Local mining activity was relatively ephemeral, and the large Forest of Dean Mine was shut down in 1931. With the loss of its main industry, the town sank into decline, accelerated by the end of railroad passenger service in 1958.

Today, the hamlet is a well-known stop on the Appalachian Trail due to the close proximity to the trail of its post office, food, and lodging.

==Demographics==

As of the census of 2000, there were 1,418 people, 574 households, and 393 families residing in the CDP. The population density was 965 PD/sqmi. There were 611 housing units at an average density of 415.8 /sqmi. The racial makeup of the CDP was 92.6% white, 1.76% African American, .71% Native American, .99% Asian, .14% Pacific Islander, 1.55% from other races, and 2.26% from two or more races.

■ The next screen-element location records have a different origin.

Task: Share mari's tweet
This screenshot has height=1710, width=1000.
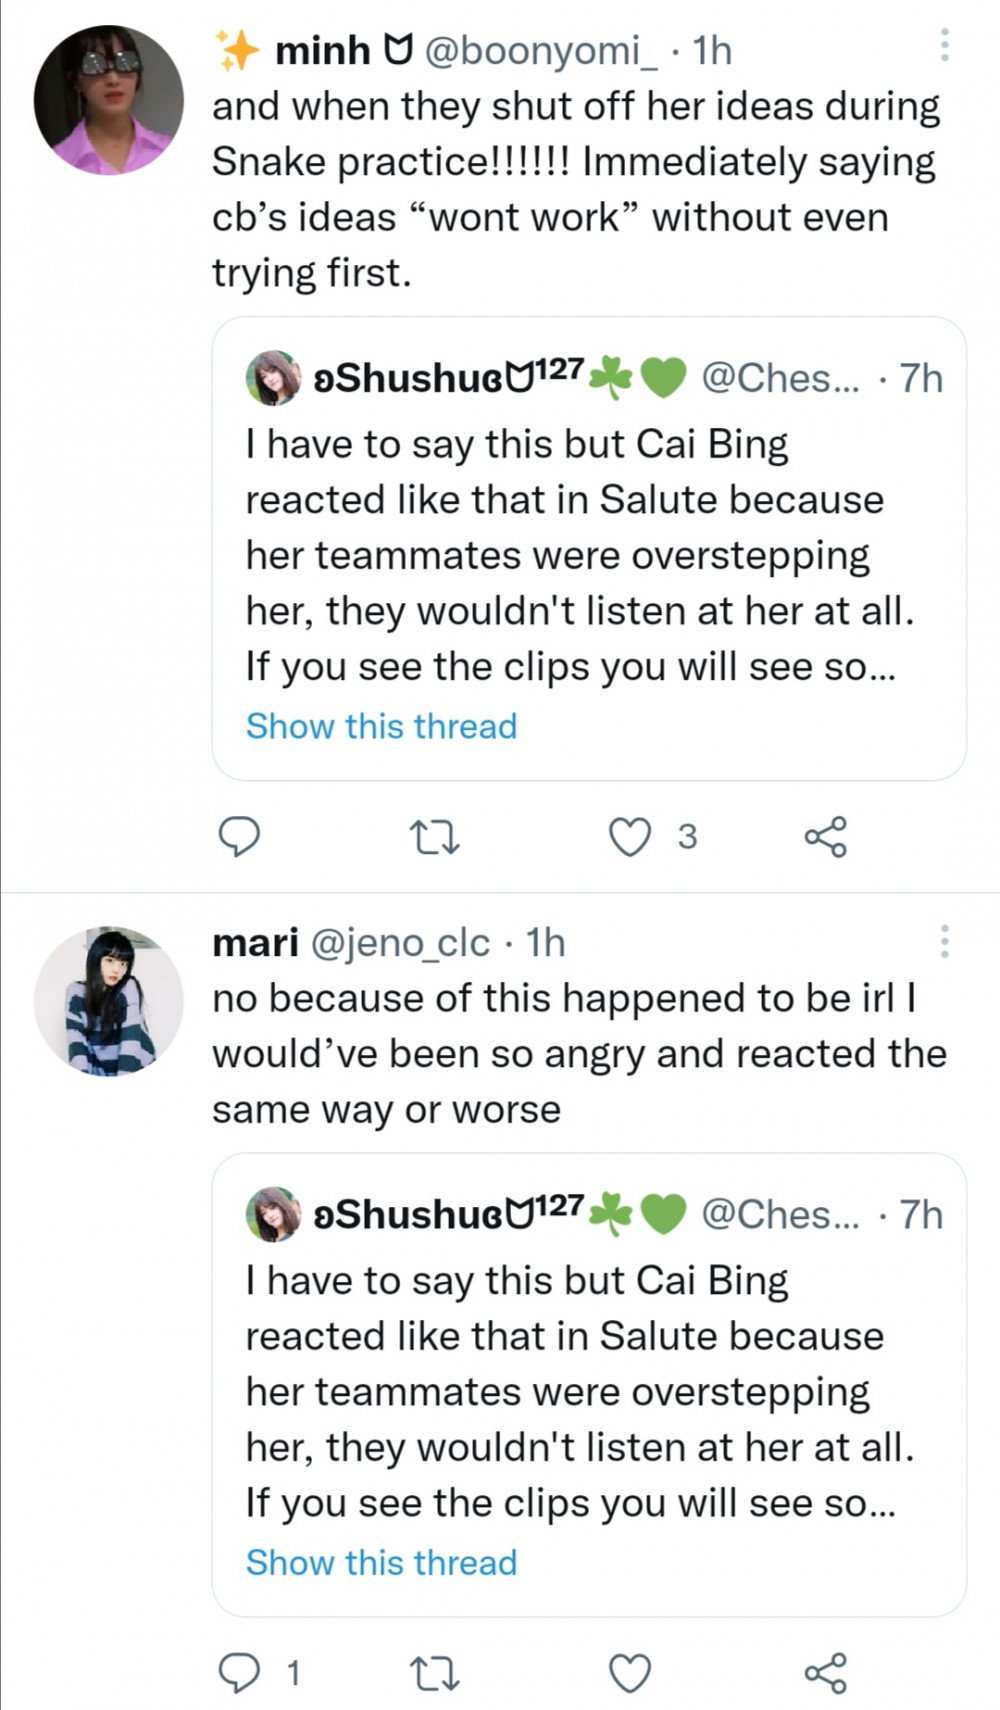Action: click(826, 1672)
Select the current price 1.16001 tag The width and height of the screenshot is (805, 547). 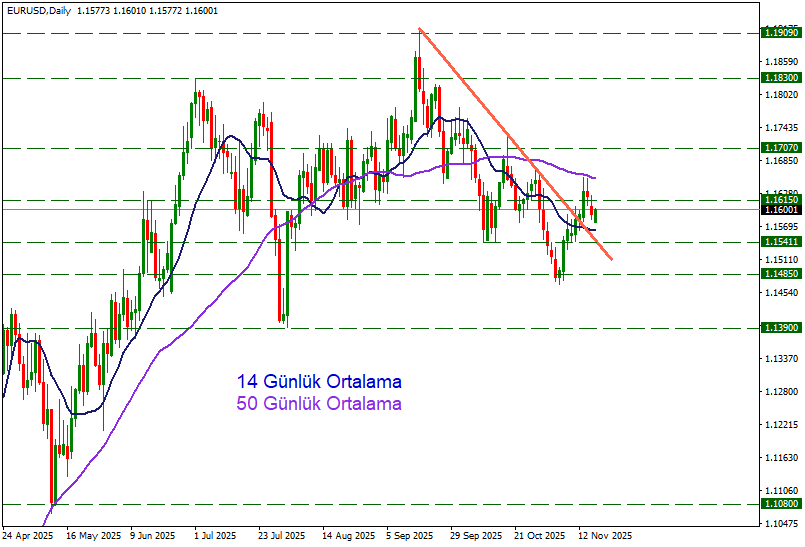780,210
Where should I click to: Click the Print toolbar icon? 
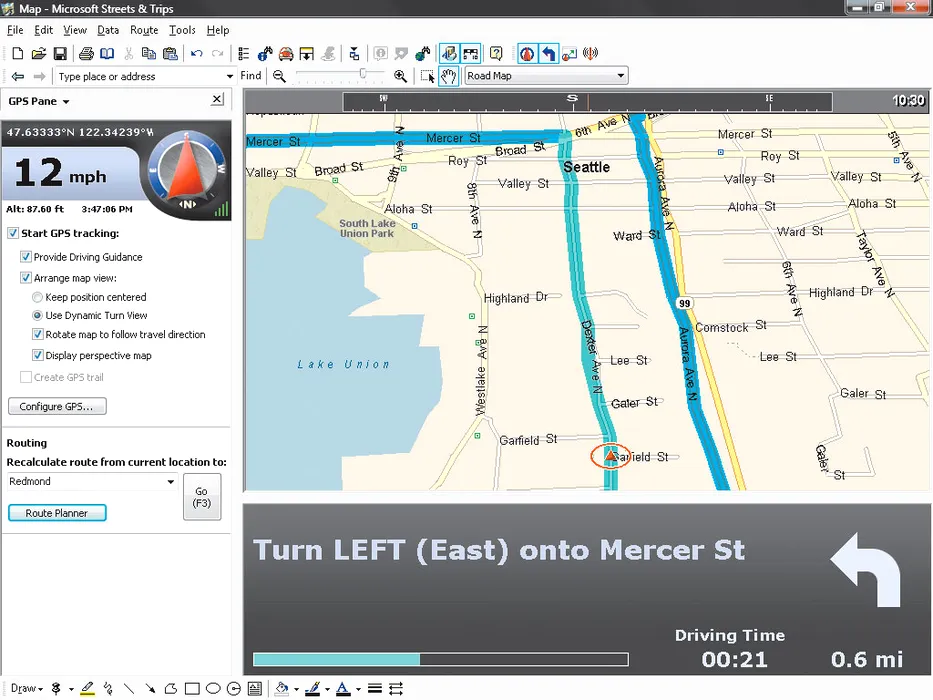pyautogui.click(x=86, y=54)
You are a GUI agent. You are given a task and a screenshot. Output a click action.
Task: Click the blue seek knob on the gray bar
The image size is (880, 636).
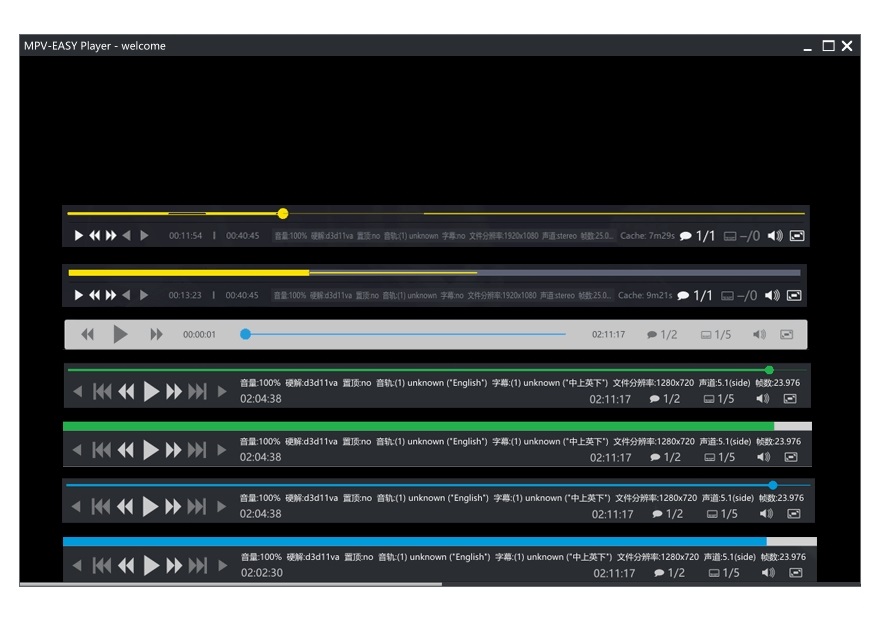(x=245, y=334)
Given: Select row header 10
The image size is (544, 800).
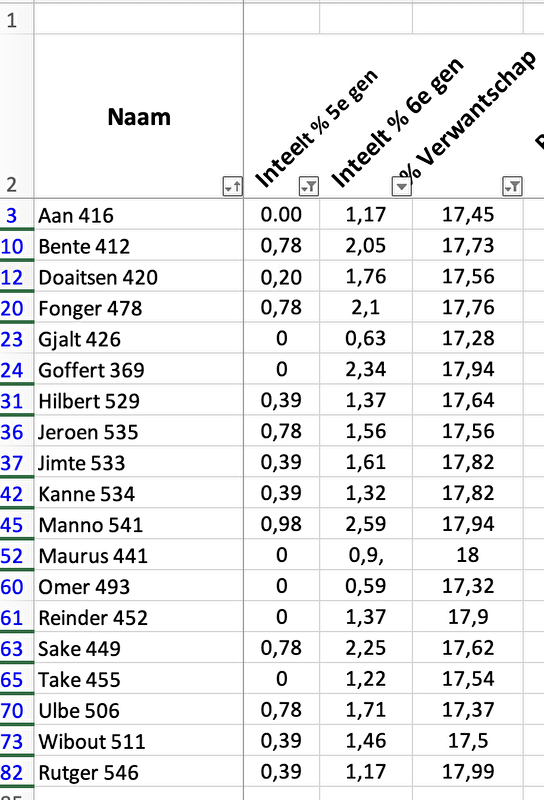Looking at the screenshot, I should tap(12, 246).
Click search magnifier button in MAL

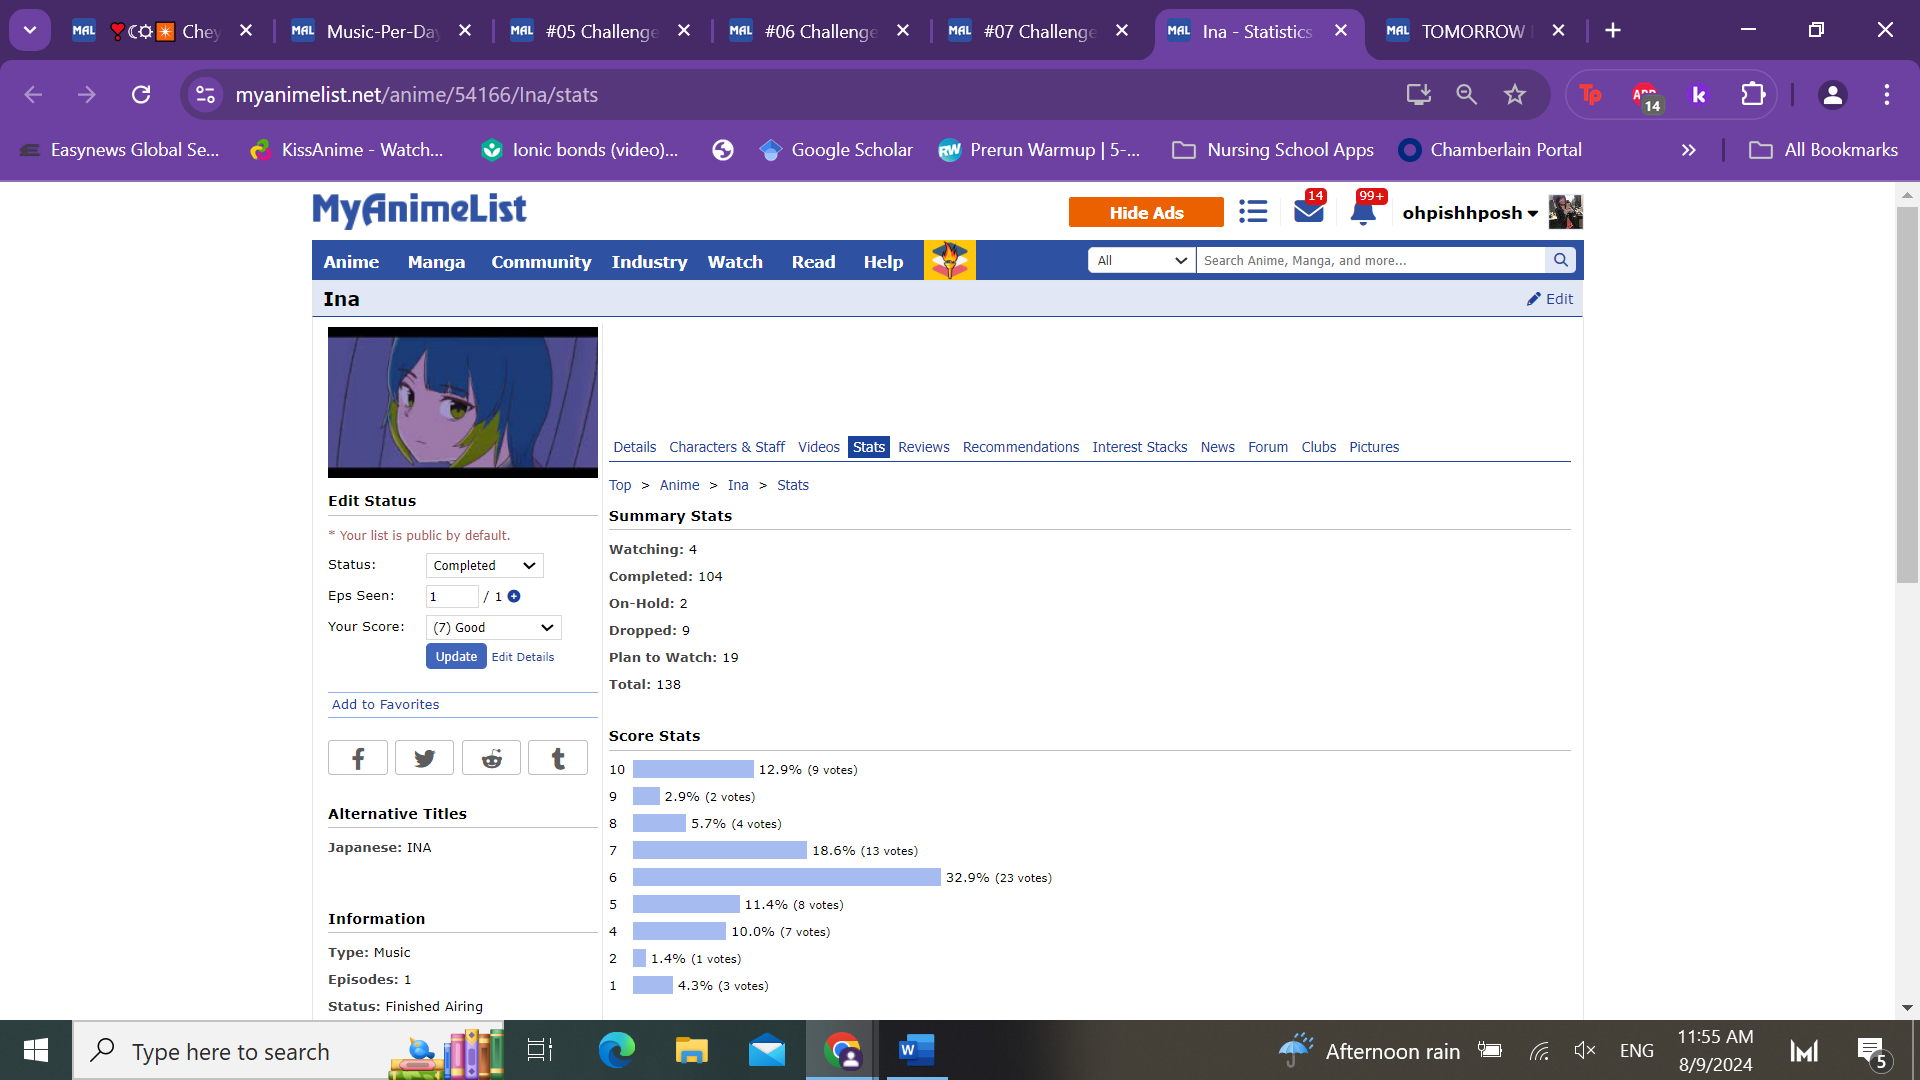pos(1560,260)
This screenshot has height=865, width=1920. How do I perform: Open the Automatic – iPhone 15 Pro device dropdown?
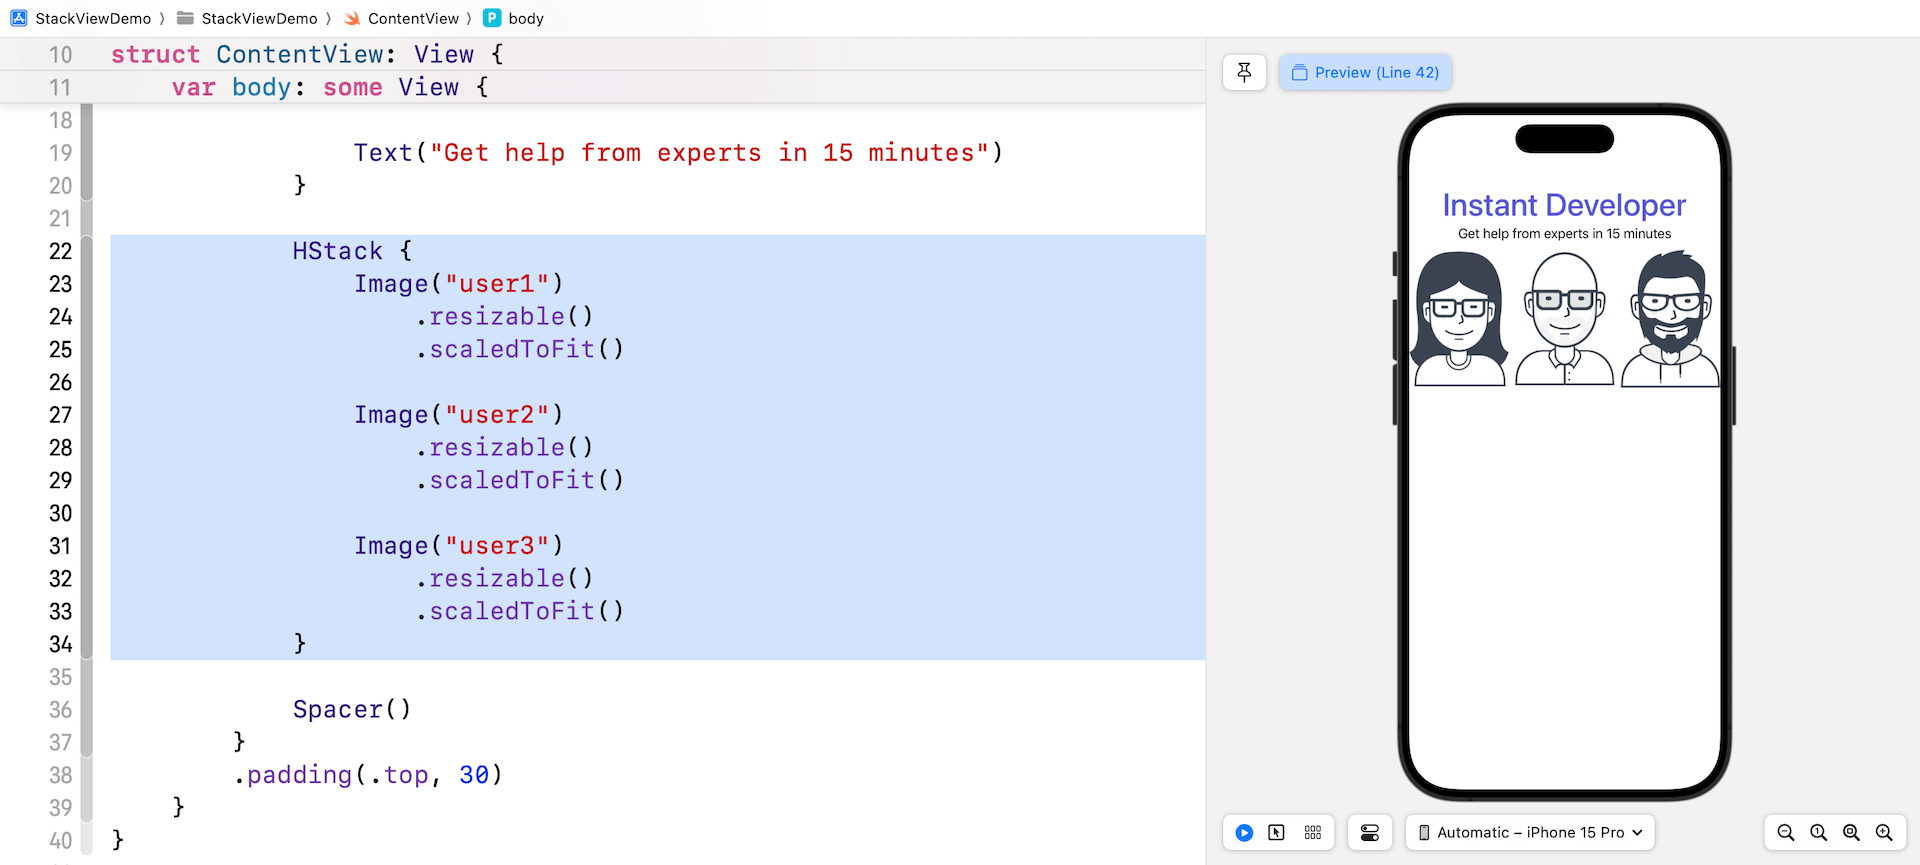[1530, 832]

Hispanic or Latino of any race were 5.99% of the population.
There were 574 households, out of which 31.7% had children under the age of 18 living with them, 57.3% were married couples living together, 7.1% had a female householder with no husband present, and 31.5% were non-families. 25.8% of all households were made up of individuals, and 7.8% had someone living alone who was 65 years of age or older. The average household size was 2.47 and the average family size was 3.

In the CDP, the population was spread out, with 23.6% under the age of 18, 5.3% from 18 to 24, 33.9% from 25 to 44, 25.4% from 45 to 64, and 11.8% who were 65 years of age or older. The median age was 38 years. For every 100 females, there were 98.9 males. For every 100 females age 18 and over, there were 100.7 males.

The median income for a household in the CDP was $62,578, and the median income for a family was $65,708. Males had a median income of $45,781 versus $36,146 for females. The per capita income for the CDP was $24,520. About 1.5% of families and 2.9% of the population were below the poverty line, including 3.9% of those under age 18 and none of those age 65 or over.

Historical population
| Census | Pop. | Note | %± |
| 2000 | 1,418 |  | — |
| 2010 | 1,571 |  | 10.8% |
| 2020 | 1,627 |  | 3.6% |
U.S. Decennial Census

==Government==
A portion of the West Point Military Reservation extends into the CDP.

==Education==
Highland Falls-Fort Montgomery Central School District is the local school district. James I. O'Neill High School is its high school.